• Task statement
Each line of the entries below that includes "breadcrumb" belongs in your answer.

Records from a dataset:
------------
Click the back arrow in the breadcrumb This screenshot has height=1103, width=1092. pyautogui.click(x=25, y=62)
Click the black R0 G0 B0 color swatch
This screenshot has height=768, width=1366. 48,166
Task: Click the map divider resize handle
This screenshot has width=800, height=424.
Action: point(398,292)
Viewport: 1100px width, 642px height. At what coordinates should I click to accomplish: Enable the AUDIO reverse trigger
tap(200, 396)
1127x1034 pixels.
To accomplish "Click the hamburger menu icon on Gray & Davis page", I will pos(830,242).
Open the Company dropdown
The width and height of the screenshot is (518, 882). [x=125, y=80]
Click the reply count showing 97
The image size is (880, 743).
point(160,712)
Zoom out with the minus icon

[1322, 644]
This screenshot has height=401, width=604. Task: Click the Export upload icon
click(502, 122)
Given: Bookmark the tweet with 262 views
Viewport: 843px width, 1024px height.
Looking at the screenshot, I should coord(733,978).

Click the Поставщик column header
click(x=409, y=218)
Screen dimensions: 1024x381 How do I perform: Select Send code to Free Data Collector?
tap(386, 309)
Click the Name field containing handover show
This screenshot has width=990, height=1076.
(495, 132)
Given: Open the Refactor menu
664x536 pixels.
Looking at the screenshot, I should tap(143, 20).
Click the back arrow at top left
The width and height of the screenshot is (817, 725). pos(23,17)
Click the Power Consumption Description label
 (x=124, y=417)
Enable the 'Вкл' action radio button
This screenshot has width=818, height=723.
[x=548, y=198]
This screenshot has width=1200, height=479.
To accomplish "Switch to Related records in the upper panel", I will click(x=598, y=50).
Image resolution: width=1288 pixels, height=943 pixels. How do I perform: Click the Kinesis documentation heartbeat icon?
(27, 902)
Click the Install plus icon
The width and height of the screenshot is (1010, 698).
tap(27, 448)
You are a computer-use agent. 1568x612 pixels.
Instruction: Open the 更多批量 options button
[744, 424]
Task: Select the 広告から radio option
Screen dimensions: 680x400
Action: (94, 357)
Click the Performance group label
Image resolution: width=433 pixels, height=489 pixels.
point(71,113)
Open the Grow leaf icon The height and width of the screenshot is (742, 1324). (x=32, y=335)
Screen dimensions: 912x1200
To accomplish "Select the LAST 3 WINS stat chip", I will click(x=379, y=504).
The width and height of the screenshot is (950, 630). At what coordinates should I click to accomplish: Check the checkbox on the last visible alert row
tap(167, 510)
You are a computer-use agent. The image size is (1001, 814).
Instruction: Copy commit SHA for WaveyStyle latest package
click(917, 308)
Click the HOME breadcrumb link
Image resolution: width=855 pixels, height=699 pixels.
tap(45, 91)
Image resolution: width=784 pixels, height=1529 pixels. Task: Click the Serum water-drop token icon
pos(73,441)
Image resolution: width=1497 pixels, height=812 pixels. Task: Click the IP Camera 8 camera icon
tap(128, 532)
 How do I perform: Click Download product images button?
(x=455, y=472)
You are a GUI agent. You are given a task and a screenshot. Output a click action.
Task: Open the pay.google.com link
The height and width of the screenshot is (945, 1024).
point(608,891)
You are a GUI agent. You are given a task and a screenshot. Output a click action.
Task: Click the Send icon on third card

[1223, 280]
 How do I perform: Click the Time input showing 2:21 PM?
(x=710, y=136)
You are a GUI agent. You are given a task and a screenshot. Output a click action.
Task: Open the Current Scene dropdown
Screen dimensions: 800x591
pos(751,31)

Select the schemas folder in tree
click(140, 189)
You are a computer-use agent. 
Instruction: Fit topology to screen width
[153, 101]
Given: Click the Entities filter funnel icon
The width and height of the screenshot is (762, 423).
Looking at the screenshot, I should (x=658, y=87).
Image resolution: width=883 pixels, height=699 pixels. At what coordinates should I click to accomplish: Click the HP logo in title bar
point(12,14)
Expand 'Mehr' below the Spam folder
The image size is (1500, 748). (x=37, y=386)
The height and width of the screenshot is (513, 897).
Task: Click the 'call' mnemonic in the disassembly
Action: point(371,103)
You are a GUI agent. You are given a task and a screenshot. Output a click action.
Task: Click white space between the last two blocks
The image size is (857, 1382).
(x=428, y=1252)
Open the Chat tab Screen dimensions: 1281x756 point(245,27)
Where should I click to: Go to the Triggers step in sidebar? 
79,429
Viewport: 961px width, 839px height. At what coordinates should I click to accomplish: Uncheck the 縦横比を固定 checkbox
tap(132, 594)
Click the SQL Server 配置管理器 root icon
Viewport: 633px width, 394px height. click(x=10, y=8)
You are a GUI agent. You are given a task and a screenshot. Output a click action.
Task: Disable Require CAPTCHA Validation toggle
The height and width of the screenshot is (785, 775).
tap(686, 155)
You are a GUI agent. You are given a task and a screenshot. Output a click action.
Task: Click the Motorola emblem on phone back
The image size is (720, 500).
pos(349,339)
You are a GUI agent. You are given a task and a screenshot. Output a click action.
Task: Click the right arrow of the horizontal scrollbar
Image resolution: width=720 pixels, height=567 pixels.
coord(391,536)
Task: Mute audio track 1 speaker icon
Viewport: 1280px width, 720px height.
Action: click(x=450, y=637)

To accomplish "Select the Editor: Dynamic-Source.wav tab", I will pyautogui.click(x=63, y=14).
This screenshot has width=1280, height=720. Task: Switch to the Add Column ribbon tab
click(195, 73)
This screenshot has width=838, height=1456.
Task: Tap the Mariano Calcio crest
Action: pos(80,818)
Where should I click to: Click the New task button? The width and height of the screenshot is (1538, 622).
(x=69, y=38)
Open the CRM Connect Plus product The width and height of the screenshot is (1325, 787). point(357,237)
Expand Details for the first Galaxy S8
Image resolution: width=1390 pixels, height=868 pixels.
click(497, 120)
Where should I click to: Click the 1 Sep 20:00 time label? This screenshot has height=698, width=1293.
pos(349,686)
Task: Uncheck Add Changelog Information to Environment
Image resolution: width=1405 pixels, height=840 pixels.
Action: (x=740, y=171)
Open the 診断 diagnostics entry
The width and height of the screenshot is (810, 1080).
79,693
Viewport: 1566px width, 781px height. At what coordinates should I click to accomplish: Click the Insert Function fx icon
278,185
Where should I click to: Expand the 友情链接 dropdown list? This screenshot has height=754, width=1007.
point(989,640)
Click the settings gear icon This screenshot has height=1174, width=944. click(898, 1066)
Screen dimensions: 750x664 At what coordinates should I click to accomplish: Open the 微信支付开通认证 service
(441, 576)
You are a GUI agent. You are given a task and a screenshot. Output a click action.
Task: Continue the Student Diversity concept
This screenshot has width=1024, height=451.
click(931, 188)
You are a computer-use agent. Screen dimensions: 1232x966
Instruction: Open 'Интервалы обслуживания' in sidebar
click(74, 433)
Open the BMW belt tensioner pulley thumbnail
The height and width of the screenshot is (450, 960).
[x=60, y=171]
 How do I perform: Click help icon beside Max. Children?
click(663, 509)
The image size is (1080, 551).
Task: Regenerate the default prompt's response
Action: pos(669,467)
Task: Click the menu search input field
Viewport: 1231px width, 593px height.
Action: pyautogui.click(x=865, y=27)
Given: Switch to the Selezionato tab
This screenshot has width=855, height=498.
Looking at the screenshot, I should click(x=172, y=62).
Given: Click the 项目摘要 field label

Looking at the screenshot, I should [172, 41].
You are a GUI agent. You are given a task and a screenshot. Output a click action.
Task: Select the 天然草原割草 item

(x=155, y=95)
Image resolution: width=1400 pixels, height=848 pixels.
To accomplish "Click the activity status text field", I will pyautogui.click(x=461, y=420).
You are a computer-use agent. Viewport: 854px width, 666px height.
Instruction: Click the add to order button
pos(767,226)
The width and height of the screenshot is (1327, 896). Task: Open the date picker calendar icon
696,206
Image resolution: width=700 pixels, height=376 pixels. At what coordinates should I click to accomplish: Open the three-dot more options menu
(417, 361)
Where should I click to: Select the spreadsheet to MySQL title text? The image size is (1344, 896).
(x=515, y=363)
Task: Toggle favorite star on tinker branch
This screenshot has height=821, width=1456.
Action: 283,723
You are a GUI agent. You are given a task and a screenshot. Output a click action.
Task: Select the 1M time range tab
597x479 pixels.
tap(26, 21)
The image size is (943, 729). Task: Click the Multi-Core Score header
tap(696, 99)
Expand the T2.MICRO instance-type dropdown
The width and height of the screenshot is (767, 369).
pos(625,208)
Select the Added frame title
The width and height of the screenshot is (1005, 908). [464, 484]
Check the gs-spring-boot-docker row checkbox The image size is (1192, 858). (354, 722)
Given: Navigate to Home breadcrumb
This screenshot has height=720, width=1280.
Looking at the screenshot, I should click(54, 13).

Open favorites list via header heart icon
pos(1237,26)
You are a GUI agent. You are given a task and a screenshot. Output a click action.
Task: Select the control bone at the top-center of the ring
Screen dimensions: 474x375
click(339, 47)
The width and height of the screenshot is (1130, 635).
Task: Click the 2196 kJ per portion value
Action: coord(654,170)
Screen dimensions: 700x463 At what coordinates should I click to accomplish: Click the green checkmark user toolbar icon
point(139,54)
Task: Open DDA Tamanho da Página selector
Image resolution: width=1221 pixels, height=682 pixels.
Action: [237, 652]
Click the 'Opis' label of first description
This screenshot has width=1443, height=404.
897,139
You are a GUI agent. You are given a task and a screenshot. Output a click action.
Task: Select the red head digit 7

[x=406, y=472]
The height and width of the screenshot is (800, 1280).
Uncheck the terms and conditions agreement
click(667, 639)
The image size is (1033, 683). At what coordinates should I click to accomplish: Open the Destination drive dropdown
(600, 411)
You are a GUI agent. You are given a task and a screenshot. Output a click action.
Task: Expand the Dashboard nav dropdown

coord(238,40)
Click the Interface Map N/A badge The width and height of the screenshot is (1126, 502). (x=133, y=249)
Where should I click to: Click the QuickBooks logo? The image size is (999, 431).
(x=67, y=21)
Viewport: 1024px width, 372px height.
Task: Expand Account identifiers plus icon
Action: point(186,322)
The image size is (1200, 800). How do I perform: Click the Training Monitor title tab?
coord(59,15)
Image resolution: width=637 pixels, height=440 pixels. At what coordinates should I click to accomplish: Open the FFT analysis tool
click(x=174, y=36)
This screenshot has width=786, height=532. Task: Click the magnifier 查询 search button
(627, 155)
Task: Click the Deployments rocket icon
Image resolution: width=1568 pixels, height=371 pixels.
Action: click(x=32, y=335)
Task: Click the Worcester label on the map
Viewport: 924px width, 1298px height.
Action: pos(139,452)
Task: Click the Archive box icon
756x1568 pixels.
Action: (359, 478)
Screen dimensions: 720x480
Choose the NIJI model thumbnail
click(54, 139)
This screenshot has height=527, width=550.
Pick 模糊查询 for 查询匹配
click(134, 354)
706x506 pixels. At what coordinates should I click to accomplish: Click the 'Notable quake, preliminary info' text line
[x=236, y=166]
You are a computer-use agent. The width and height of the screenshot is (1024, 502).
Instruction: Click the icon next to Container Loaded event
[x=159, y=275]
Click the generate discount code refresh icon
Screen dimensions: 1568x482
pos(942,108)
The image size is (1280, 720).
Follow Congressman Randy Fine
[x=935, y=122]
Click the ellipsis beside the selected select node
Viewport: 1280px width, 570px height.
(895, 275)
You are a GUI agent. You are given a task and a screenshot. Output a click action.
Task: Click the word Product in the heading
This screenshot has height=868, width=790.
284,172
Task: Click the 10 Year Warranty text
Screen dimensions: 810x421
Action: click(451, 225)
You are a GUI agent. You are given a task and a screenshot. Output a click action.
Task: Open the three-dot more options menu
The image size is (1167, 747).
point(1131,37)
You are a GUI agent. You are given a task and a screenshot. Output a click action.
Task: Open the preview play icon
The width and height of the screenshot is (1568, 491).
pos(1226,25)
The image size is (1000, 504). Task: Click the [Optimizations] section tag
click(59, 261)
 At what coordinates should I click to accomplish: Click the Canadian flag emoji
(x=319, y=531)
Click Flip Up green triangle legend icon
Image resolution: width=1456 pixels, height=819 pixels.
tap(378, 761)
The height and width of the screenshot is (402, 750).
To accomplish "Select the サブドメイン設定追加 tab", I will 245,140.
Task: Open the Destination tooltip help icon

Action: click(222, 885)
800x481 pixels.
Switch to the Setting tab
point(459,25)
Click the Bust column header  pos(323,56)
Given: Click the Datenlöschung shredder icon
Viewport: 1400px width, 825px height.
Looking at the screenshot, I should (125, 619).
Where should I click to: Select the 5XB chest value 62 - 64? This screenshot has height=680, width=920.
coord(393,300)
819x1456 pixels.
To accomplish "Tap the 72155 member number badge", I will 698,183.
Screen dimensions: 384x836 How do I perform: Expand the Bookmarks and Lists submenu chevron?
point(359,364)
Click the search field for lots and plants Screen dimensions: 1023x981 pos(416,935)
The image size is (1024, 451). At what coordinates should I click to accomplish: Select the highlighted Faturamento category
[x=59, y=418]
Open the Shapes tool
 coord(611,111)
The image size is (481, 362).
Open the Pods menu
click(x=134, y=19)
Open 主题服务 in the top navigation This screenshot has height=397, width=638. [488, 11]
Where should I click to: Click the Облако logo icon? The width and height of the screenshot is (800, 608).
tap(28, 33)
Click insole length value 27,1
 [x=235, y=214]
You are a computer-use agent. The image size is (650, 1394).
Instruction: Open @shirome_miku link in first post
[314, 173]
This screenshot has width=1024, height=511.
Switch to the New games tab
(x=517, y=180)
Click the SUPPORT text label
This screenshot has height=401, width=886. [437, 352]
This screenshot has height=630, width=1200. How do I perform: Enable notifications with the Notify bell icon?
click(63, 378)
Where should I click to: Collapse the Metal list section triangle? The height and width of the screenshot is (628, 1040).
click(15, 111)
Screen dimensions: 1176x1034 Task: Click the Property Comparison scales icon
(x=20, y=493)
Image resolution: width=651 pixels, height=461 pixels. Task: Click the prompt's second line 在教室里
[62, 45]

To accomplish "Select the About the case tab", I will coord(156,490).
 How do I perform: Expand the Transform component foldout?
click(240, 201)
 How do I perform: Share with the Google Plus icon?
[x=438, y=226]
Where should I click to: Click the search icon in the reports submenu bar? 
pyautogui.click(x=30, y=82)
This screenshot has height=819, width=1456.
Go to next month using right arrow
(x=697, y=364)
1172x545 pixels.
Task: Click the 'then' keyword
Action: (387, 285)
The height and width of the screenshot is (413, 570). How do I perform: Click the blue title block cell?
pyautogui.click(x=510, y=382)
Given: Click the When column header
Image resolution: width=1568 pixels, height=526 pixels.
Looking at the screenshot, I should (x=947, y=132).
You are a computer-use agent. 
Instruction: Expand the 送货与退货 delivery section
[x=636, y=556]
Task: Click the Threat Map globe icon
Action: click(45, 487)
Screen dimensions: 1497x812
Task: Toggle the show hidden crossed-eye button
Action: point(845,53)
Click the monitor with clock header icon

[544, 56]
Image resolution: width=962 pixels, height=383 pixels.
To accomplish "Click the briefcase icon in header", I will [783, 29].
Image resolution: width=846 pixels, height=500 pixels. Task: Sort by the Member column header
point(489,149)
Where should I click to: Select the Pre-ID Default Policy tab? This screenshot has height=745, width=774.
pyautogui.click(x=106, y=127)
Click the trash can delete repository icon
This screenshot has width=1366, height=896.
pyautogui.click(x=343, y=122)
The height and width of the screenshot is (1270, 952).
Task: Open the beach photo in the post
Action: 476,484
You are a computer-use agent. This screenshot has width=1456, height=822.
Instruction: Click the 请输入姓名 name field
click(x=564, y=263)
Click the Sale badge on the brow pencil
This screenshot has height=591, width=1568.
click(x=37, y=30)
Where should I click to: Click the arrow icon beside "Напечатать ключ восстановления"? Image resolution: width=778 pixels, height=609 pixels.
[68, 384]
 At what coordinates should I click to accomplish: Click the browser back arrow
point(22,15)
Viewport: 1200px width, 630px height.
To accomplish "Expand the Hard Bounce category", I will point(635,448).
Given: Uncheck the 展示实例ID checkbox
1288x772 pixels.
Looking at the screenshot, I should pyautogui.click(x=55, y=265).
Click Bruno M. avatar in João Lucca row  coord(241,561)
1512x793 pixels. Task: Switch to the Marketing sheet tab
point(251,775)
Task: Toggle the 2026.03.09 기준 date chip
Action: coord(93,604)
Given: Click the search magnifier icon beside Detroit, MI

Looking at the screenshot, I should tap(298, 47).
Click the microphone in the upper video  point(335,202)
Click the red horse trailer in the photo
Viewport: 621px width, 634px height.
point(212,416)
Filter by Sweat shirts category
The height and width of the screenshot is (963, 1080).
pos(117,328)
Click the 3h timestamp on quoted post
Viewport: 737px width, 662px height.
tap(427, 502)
------------
• Task solution
Click the back arrow in the breadcrumb This screenshot has height=1103, width=1092. pyautogui.click(x=25, y=62)
Click the HOME breadcrumb link
Given: Navigate to Home breadcrumb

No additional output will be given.